[Hands-On ML] 18. Reinforcement Learning - 2

Credit Assignment Problem

An agent is hard to know which action was critical to the final result. Therefore, training an agent to choose the best action for each step is difficult. This problem is called credit assignment problem.

The simplest way to solve this is to add all rewards of each step after applying discount factor $\gamma$. The sum is called ‘return’. The following is an example of $\gamma=0.8$.

For example, at the first action, sum of discounted future reward is $10 + \gamma \times 0 + \gamma^2 \times (-50) = -22$. If a discount factor is close to 0, future reward will not be considered importantly. Reversely, if the factor is close to 1, future reward will be considered importantly.

We need to estimate how good each action is compared to the others. This is called action advantage. To do this, normalize all return of actions after many episodes. Negative value means bad action, and positive value means good action.

Policy Gradient

One of the most popular PG algorithms is REINFORCE algorithm. The process is as follows.

NN policy plays a game multiple times. Calculate gradient that makes the action for each step have higher probability. Do not apply the gradient.
After a few episodes, calculate return of each action.
If a return of a action is positive, apply the gradient to have higher likelihood in the future. If negative, apply opposite gradient to have lower likelihood (multiply gradient vector and return).
Average all gradient vector and perform gradient descent.

The following is a code implementation.

# Assume all action is good. Calculate gradient first, and apply after determining each action's return.
def play_one_step(env, obs, model, loss_fn):
    with tf.GradientTape() as tape:
        left_proba = model(obs[np.newaxis])     # print prob to left
        action = (tf.random.uniform([1, 1]) > left_proba)       # decide action by using prob. Go if false, go right if true.
        y_target = tf.constant([1.] - tf.cast(action, tf.float32))  # target prob.
        loss = tf.reduce_mean(loss_fn(y_target, left_proba))

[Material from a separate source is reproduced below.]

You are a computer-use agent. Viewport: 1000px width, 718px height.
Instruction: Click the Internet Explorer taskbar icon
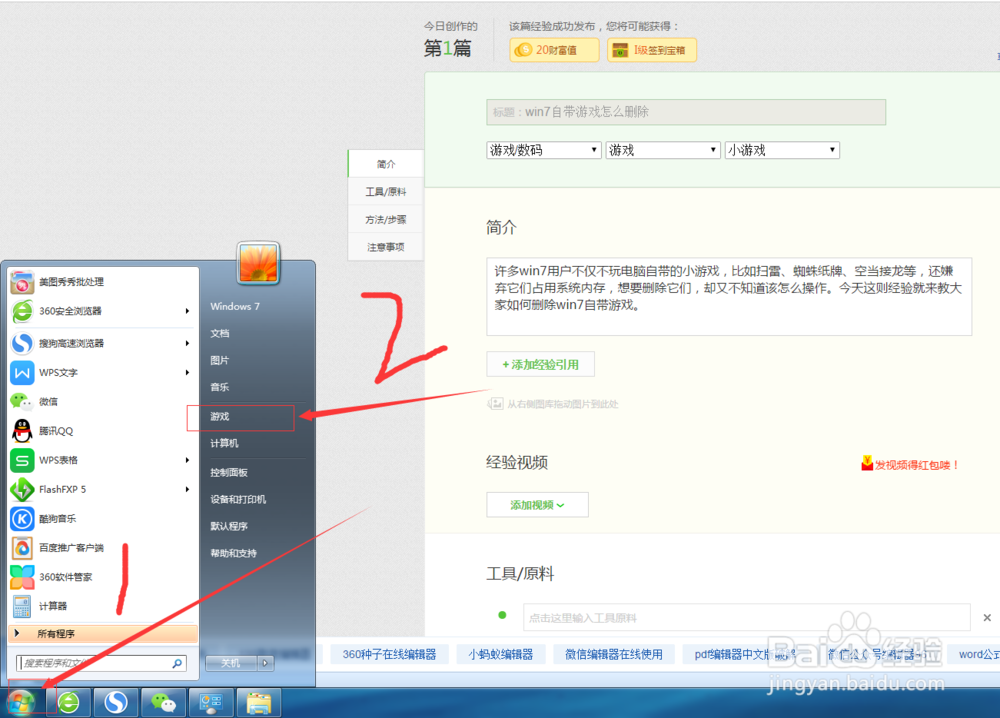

    grads = tape.gradient(loss, model.trainable_variables)
    obs, reward, done, truncated, info = env.step(int(action))
    return obs, reward, done, truncated, grads


# play multiple episodes by using play_one_step
def play_multiple_episodes(env, n_episodes, n_max_steps, model, loss_fn):
    all_rewards = []        # save rewards
    all_grads = []          # save gradients
    for episode in range(n_episodes):
        current_rewards = []
        current_grads = []
        obs, info = env.reset()
        for step in range(n_max_steps):
            obs, reward, done, truncated, grads = play_one_step(env, obs, model, loss_fn)
            current_rewards.append(reward)
            current_grads.append(grads)
            if done or truncated:
                break
        all_rewards.append(current_rewards)
        all_grads.append(current_grads)
    return all_rewards, all_grads

# calculate the sum of discounted future rewards
def discount_rewards(rewards, discount_factor):
    discounted = np.array(rewards)
    for step in range(len(rewards) - 2, -1, -1):
        discounted[step] += discounted[step + 1] * discount_factor
    return discounted

# normalize
def discount_and_normalize_rewards(all_rewards, discount_factor):
    all_discounted_rewards = [discount_rewards(rewards, discount_factor)
                              for rewards in all_rewards]
    flat_rewards = np.concatenate(all_discounted_rewards)
    reward_mean = flat_rewards.mean()
    reward_std = flat_rewards.std()
    return [(discounted_rewards - reward_mean) / reward_std
            for discounted_rewards in all_discounted_rewards]

# some hyperparameters
n_iterations = 150
n_episodes_per_update = 10
n_max_steps = 200
discount_factor = 0.95

# optimizer and loss function
optimizer = tf.keras.optimizers.Nadam(learning_rate=0.01)
loss_fn = tf.keras.losses.binary_crossentropy

# train
for iteration in range(n_iterations):
    # calculate normalized rewards
    all_rewards, all_grads = play_multiple_episodes(
        env, n_episodes_per_update, n_max_steps, model, loss_fn)
    all_final_rewards = discount_and_normalize_rewards(all_rewards, discount_factor)

    # average gradients
    all_mean_grads = []
    for var_index in range(len(model.trainable_variables)):
        mean_grads = tf.reduce_mean(
            [final_reward * all_grads[episode_index][step][var_index]
             for episode_index, final_rewards in enumerate(all_final_rewards)
                for step, final_reward in enumerate(final_rewards)], axis=0)
        all_mean_grads.append(mean_grads)
    # apply gradient
    optimizer.apply_gradients(zip(all_mean_grads, model.trainable_variables))

Markov Decision Process

The following is a simple example of Markov chain.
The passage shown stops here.